— START Input material —

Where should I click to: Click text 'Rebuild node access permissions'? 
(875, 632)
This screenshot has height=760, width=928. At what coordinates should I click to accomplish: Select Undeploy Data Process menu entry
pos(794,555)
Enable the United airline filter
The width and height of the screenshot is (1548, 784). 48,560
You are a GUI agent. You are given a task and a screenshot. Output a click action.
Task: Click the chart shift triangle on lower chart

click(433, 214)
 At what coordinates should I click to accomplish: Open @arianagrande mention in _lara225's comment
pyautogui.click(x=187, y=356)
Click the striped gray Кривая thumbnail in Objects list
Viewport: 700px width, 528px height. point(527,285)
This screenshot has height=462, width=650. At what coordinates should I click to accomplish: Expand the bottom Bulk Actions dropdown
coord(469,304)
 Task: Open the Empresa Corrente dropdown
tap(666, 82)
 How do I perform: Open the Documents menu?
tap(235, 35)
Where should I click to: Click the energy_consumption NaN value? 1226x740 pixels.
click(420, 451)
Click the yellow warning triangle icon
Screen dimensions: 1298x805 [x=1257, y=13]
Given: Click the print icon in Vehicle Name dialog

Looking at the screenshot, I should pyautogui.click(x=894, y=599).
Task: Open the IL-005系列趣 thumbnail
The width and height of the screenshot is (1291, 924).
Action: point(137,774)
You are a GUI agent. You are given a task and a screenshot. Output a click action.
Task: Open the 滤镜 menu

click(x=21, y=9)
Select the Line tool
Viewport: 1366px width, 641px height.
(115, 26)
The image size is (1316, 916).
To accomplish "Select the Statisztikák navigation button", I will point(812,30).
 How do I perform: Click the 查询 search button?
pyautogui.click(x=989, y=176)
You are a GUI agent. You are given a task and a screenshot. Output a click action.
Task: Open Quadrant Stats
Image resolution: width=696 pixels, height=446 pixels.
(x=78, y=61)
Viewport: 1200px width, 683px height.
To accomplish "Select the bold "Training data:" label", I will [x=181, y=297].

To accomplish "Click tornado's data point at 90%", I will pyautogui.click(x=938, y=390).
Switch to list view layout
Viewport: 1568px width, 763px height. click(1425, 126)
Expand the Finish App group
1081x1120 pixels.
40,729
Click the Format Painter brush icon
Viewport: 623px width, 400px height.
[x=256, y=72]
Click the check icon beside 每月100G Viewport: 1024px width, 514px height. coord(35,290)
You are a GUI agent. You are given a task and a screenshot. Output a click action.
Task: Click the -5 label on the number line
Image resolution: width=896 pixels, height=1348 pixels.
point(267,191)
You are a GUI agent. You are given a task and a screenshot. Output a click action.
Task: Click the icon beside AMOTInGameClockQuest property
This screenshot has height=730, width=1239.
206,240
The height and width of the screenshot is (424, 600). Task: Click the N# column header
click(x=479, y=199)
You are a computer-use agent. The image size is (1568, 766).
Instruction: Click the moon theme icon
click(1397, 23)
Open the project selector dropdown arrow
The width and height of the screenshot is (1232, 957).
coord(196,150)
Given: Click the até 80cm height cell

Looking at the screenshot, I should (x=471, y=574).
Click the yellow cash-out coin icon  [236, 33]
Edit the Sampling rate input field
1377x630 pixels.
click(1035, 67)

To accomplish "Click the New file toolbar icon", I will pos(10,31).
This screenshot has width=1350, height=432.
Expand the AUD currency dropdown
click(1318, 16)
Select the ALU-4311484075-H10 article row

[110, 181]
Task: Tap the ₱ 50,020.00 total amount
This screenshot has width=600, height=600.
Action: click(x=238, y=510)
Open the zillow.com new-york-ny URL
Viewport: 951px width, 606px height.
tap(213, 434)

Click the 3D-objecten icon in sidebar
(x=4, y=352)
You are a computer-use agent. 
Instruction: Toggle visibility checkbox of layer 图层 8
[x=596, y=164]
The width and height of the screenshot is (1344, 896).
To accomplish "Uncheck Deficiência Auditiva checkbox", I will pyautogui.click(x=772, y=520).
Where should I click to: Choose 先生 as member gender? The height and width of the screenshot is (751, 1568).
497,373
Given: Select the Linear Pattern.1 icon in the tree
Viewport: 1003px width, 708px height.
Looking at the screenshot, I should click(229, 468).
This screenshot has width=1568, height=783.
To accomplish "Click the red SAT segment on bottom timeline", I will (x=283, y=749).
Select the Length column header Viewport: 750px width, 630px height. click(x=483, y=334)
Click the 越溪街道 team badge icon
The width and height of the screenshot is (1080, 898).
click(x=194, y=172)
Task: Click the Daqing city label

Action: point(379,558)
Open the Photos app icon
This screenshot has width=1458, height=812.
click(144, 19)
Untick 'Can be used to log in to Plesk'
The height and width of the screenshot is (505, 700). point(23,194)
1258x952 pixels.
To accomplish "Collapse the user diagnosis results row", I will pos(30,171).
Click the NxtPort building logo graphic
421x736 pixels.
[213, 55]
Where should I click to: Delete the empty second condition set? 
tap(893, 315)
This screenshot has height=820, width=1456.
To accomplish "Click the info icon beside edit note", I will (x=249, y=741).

— END Input material —

Your objective - Rewrite every line of the records above as a numbered list, leaving out the blank lines.

Correct result -
1. Where should I click to: Click text 'Rebuild node access permissions'? 
2. (875, 632)
3. This screenshot has height=760, width=928. At what coordinates should I click to accomplish: Select Undeploy Data Process menu entry
4. pos(794,555)
5. Enable the United airline filter
6. The width and height of the screenshot is (1548, 784). 48,560
7. You are a GUI agent. You are given a task and a screenshot. Output a click action.
8. Task: Click the chart shift triangle on lower chart
9. click(433, 214)
10.  At what coordinates should I click to accomplish: Open @arianagrande mention in _lara225's comment
11. pyautogui.click(x=187, y=356)
12. Click the striped gray Кривая thumbnail in Objects list
13. Viewport: 700px width, 528px height. point(527,285)
14. This screenshot has height=462, width=650. At what coordinates should I click to accomplish: Expand the bottom Bulk Actions dropdown
15. coord(469,304)
16.  Task: Open the Empresa Corrente dropdown
17. tap(666, 82)
18.  How do I perform: Open the Documents menu?
19. tap(235, 35)
20. Where should I click to: Click the energy_consumption NaN value? 1226x740 pixels.
21. click(420, 451)
22. Click the yellow warning triangle icon
23. Screen dimensions: 1298x805 [x=1257, y=13]
24. Given: Click the print icon in Vehicle Name dialog
25. Looking at the screenshot, I should pyautogui.click(x=894, y=599).
26. Task: Open the IL-005系列趣 thumbnail
27. The width and height of the screenshot is (1291, 924).
28. Action: point(137,774)
29. You are a GUI agent. You are given a task and a screenshot. Output a click action.
30. Task: Open the 滤镜 menu
31. click(x=21, y=9)
32. Select the Line tool
33. Viewport: 1366px width, 641px height.
34. (115, 26)
35. The image size is (1316, 916).
36. To accomplish "Select the Statisztikák navigation button", I will point(812,30).
37.  How do I perform: Click the 查询 search button?
38. pyautogui.click(x=989, y=176)
39. You are a GUI agent. You are given a task and a screenshot. Output a click action.
40. Task: Open Quadrant Stats
41. Image resolution: width=696 pixels, height=446 pixels.
42. (x=78, y=61)
43. Viewport: 1200px width, 683px height.
44. To accomplish "Select the bold "Training data:" label", I will [x=181, y=297].
45. To accomplish "Click tornado's data point at 90%", I will pyautogui.click(x=938, y=390).
46. Switch to list view layout
47. Viewport: 1568px width, 763px height. click(1425, 126)
48. Expand the Finish App group
49. 1081x1120 pixels.
50. 40,729
51. Click the Format Painter brush icon
52. Viewport: 623px width, 400px height.
53. [x=256, y=72]
54. Click the check icon beside 每月100G Viewport: 1024px width, 514px height. coord(35,290)
55. You are a GUI agent. You are given a task and a screenshot. Output a click action.
56. Task: Click the -5 label on the number line
57. Image resolution: width=896 pixels, height=1348 pixels.
58. point(267,191)
59. You are a GUI agent. You are given a task and a screenshot. Output a click action.
60. Task: Click the icon beside AMOTInGameClockQuest property
61. This screenshot has height=730, width=1239.
62. 206,240
63. The height and width of the screenshot is (424, 600). Task: Click the N# column header
64. click(x=479, y=199)
65. You are a computer-use agent. The image size is (1568, 766).
66. Instruction: Click the moon theme icon
67. click(1397, 23)
68. Open the project selector dropdown arrow
69. The width and height of the screenshot is (1232, 957).
70. coord(196,150)
71. Given: Click the até 80cm height cell
72. Looking at the screenshot, I should (x=471, y=574).
73. Click the yellow cash-out coin icon  [236, 33]
74. Edit the Sampling rate input field
75. 1377x630 pixels.
76. click(1035, 67)
77. To accomplish "Click the New file toolbar icon", I will pos(10,31).
78. This screenshot has width=1350, height=432.
79. Expand the AUD currency dropdown
80. click(1318, 16)
81. Select the ALU-4311484075-H10 article row
82. [110, 181]
83. Task: Tap the ₱ 50,020.00 total amount
84. This screenshot has width=600, height=600.
85. Action: click(x=238, y=510)
86. Open the zillow.com new-york-ny URL
87. Viewport: 951px width, 606px height.
88. tap(213, 434)
89. Click the 3D-objecten icon in sidebar
90. (x=4, y=352)
91. You are a computer-use agent. 
92. Instruction: Toggle visibility checkbox of layer 图层 8
93. [x=596, y=164]
94. The width and height of the screenshot is (1344, 896).
95. To accomplish "Uncheck Deficiência Auditiva checkbox", I will pyautogui.click(x=772, y=520).
96. Where should I click to: Choose 先生 as member gender? The height and width of the screenshot is (751, 1568).
97. 497,373
98. Given: Select the Linear Pattern.1 icon in the tree
99. Viewport: 1003px width, 708px height.
100. Looking at the screenshot, I should click(229, 468).
101. This screenshot has width=1568, height=783.
102. To accomplish "Click the red SAT segment on bottom timeline", I will (x=283, y=749).
103. Select the Length column header Viewport: 750px width, 630px height. click(x=483, y=334)
104. Click the 越溪街道 team badge icon
105. The width and height of the screenshot is (1080, 898).
106. click(x=194, y=172)
107. Task: Click the Daqing city label
108. Action: point(379,558)
109. Open the Photos app icon
110. This screenshot has width=1458, height=812.
111. click(144, 19)
112. Untick 'Can be used to log in to Plesk'
113. The height and width of the screenshot is (505, 700). point(23,194)
114. 1258x952 pixels.
115. To accomplish "Collapse the user diagnosis results row", I will pos(30,171).
116. Click the NxtPort building logo graphic
117. 421x736 pixels.
118. [213, 55]
119. Where should I click to: Delete the empty second condition set? 
120. tap(893, 315)
121. This screenshot has height=820, width=1456.
122. To accomplish "Click the info icon beside edit note", I will (x=249, y=741).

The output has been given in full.